Scène première

Caliste

N’en doute plus, mon cœur, un amant hypocrite

Feignant de m’adorer, brûle pour Hippolyte :

Dorise m’en a dit le secret rendez-vous

Où leur naissante ardeur se cache aux yeux de tous ;

Et pour les y surprendre elle m’y doit conduire,

Sitôt que le soleil commencera de luire.

Mais qu’elle est paresseuse à me venir trouver !

La dormeuse m’oublie, et ne se peut lever.

Toutefois, sans raison J’accuse sa paresse :

La nuit, qui dure encor, fait que rien ne la presse :

Ma jalouse fureur, mon dépit, mon amour,

Ont troublé mon repos avant le point du jour :

Mais elle, qui n’en fait aucune expérience,

Étant sans intérêt, est sans impatience.

Toi qui fais ma douleur, et qui fis mon souci,

Ne tarde plus, volage, à te montrer ici ;

Viens en hâte affermir ton indigne victoire ;

Viens t’assurer l’éclat de cette infâme gloire ;

Viens signaler ton nom par ton manque de foi.

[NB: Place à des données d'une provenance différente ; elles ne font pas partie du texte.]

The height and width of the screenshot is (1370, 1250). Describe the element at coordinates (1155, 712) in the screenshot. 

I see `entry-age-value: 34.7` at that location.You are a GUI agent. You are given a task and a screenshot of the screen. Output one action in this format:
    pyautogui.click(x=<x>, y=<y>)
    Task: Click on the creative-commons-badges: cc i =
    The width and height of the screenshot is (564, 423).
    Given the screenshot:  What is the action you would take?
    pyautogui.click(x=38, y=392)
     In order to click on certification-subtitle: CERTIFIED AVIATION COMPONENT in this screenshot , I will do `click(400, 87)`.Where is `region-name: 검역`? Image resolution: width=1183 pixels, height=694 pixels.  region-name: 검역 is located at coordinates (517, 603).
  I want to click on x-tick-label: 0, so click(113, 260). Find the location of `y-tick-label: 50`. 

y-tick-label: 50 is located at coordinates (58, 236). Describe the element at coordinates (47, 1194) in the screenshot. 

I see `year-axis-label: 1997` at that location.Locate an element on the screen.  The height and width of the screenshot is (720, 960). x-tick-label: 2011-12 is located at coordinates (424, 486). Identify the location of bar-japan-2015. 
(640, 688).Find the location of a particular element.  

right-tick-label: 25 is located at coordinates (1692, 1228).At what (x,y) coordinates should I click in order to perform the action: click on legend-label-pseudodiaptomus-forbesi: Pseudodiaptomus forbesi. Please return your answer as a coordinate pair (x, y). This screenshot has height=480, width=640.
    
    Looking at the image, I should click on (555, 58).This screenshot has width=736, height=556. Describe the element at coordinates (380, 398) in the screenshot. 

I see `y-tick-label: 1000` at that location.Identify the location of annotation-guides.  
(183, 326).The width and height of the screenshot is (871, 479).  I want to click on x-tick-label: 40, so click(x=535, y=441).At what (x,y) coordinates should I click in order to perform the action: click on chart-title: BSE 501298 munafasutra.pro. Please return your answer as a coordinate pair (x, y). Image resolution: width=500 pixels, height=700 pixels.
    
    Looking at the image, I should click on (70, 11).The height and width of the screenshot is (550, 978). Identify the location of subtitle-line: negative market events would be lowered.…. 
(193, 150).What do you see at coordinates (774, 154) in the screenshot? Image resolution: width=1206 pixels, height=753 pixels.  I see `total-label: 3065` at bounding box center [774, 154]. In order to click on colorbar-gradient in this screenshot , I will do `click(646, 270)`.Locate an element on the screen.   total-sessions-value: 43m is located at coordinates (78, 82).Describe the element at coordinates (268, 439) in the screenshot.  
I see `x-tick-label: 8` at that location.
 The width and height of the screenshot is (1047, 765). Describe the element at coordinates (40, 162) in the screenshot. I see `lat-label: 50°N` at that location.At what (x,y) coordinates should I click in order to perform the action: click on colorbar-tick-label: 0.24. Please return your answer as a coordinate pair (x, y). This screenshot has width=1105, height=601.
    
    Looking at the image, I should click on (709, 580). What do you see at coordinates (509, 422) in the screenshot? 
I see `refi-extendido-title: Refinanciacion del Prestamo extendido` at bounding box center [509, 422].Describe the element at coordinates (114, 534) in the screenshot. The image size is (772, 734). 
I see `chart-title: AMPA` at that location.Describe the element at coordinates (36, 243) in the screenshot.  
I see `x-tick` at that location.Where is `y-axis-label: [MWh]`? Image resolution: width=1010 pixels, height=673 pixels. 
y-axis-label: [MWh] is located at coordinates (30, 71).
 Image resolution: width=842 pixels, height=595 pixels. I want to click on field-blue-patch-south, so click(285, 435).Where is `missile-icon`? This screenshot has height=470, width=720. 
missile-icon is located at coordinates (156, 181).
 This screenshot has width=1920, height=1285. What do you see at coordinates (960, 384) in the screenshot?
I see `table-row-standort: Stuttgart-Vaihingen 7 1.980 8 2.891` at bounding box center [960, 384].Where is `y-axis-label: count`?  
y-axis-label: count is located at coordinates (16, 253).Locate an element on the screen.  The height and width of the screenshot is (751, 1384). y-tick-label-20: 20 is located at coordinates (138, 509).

Le jour s’en va paraître ; affronteur, hâte-toi.

Mais, hélas ! cher ingrat, adorable parjure,

Ma timide voix tremble à te dire une injure ;

Si j’écoute l’amour, il devient si puissant,

Qu’en dépit de Dorise il te fait innocent :

Je ne sais lequel croire, et j’aime tant ce doute,

Que j’ai peur d’en sortir entrant dans cette route.

Je crains ce que je cherche, et je ne connais pas

De plus grand heur pour moi que d’y perdre mes pas.

Ah, mes yeux ! si jamais vos fonctions propices

À mon cœur amoureux firent de bons services,

Apprenez aujourd’hui quel est votre devoir :

Le moyen de me plaire est de me décevoir ;

Si vous ne m’abusez, si vous n’êtes faussaires,

Vous êtes de mon heur les cruels adversaires.

Et toi, soleil, qui vas, en ramenant le jour,

Dissiper une erreur si chère à mon amour,

Puisqu’il faut qu’avec toi ce que je crains éclate,

Souffre qu’encore un peu l’ignorance me flatte.

Mais je te parle en vain, et l’aube, de ses rais,

A déjà reblanchi le haut de ces forêts.

Si je puis me fier à sa lumière sombre,

Dont l’éclat brille à peine et dispute avec l’ombre,

J’entrevois le sujet de mon jaloux ennui,

Et quelqu’un de ses gens qui conteste avec lui.

Rentre, pauvre abusée, et cache-toi de sorte

Que tu puisses l’entendre à travers cette porte.